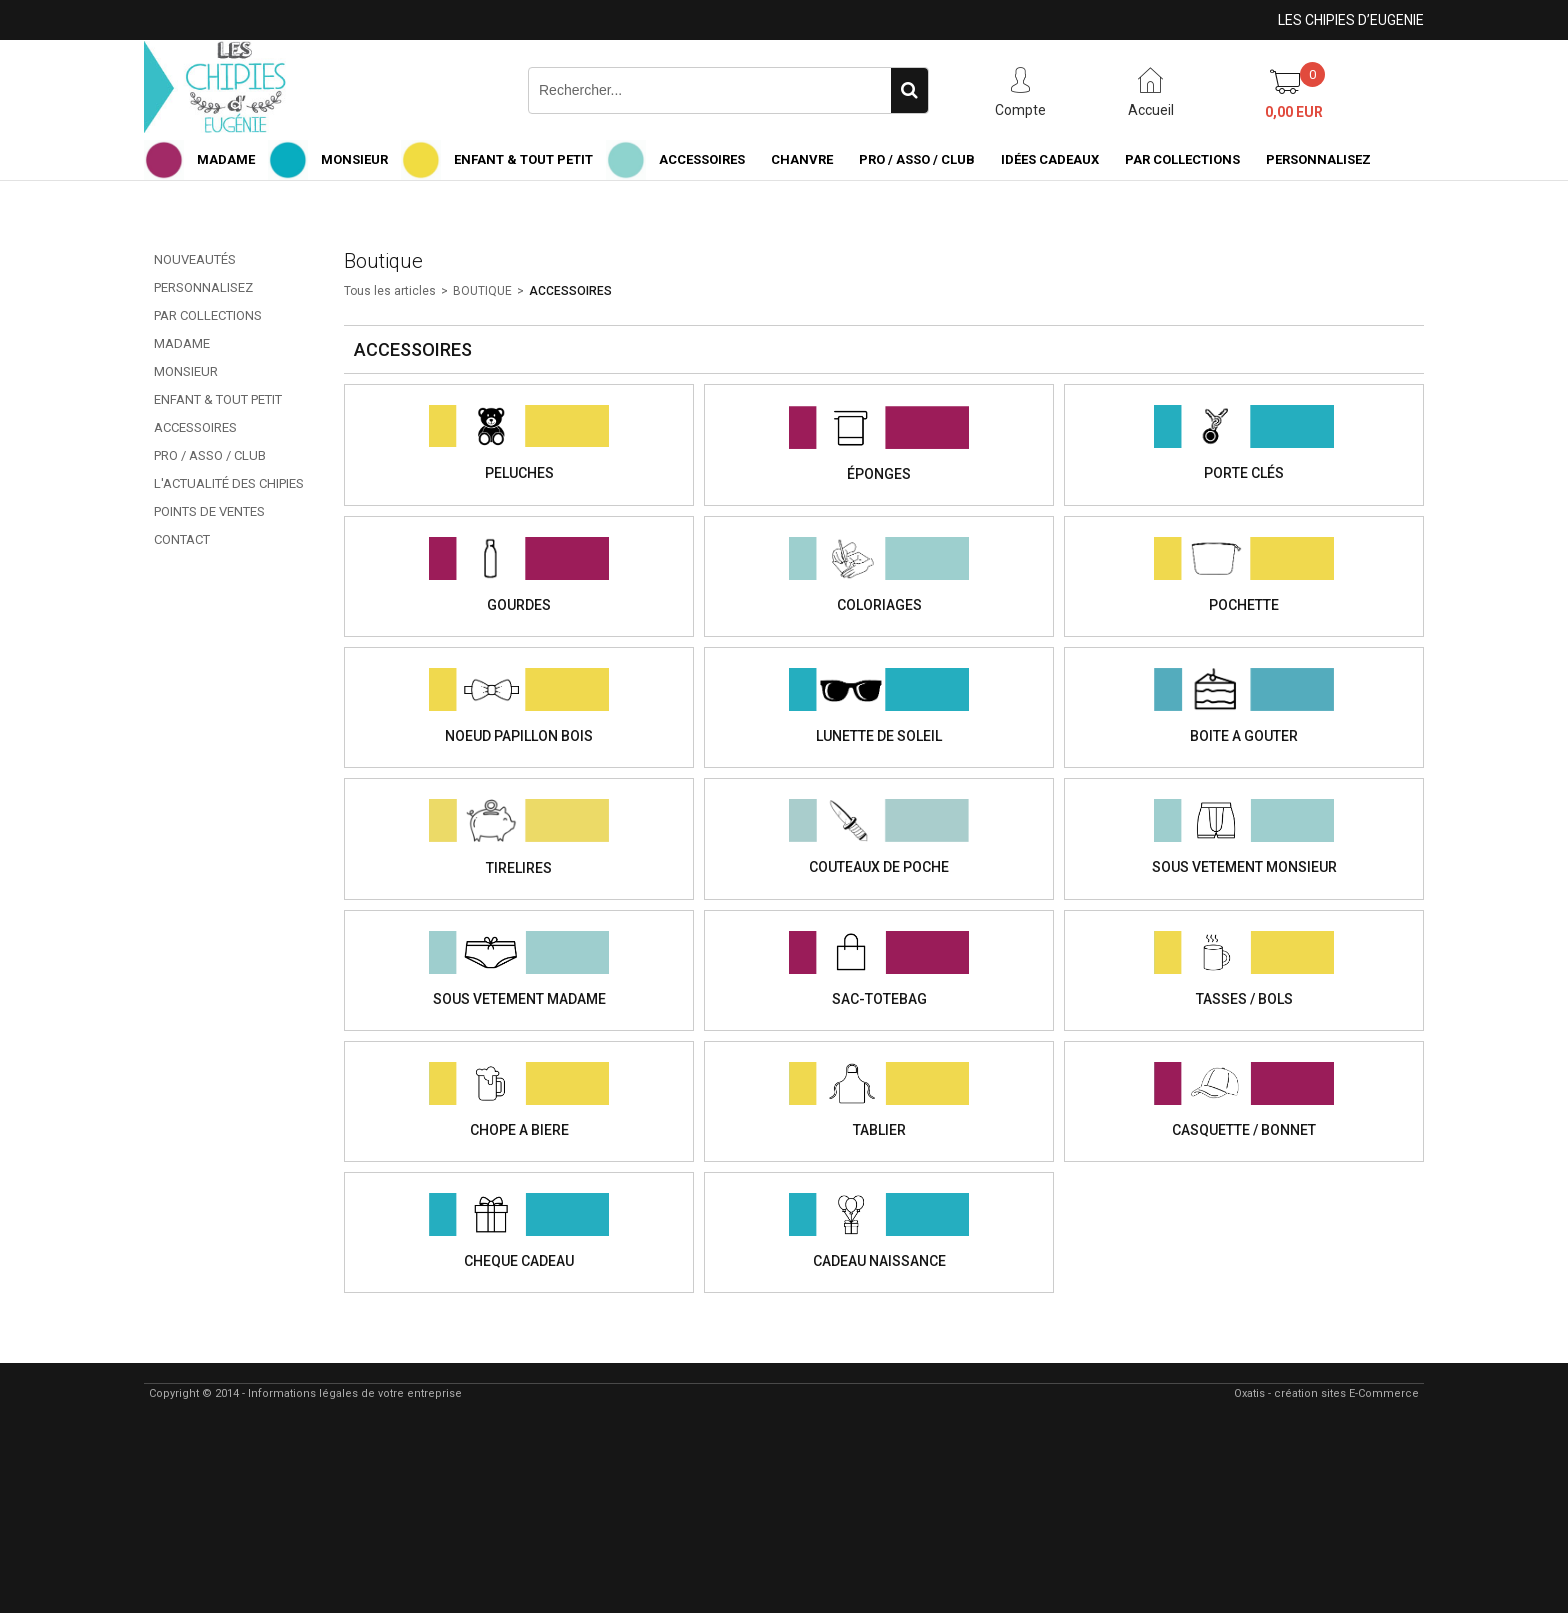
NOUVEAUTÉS (195, 259)
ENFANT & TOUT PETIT (523, 159)
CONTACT (182, 539)
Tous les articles (390, 291)
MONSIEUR (354, 159)
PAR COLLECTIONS (1182, 159)
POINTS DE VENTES (209, 511)
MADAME (226, 159)
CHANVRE (802, 159)
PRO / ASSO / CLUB (917, 159)
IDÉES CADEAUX (1050, 159)
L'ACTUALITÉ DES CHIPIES (229, 483)
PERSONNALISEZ (1318, 159)
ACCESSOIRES (702, 159)
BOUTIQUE (482, 291)
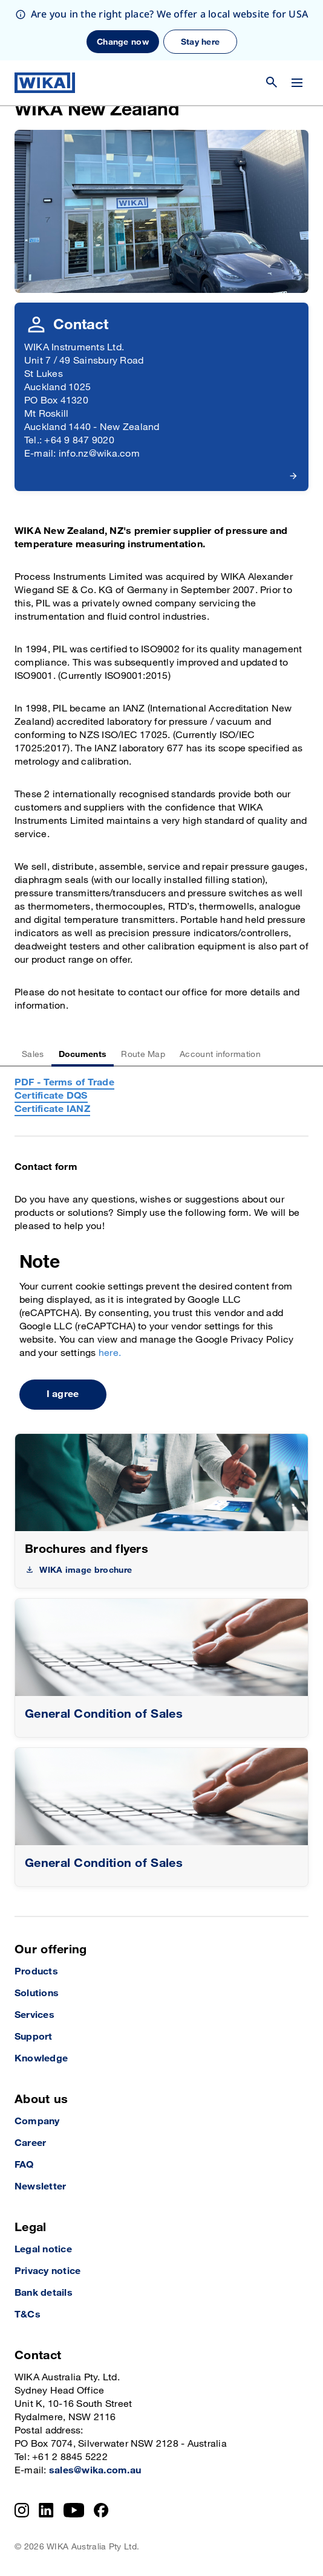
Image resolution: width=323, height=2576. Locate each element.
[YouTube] (74, 2510)
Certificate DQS (51, 1096)
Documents (83, 1054)
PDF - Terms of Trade (64, 1082)
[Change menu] (296, 22)
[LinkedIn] (46, 2510)
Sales (33, 1054)
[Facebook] (101, 2510)
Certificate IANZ (52, 1109)
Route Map (143, 1054)
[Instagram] (22, 2510)
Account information (220, 1054)
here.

= = = = = = =

_WHAT THE TASK ASKS_
Revise the part that opens with the line containing "[LinkedIn] (46, 2510)" and closes with the last line of the material, replacing "Account information" with "Account details" and leaving everything else unchanged.

_EXERCISE RESULT_
[LinkedIn] (46, 2510)
Sales (33, 1054)
[Facebook] (101, 2510)
Certificate IANZ (52, 1109)
Route Map (143, 1054)
[Instagram] (22, 2510)
Account details (220, 1054)
here.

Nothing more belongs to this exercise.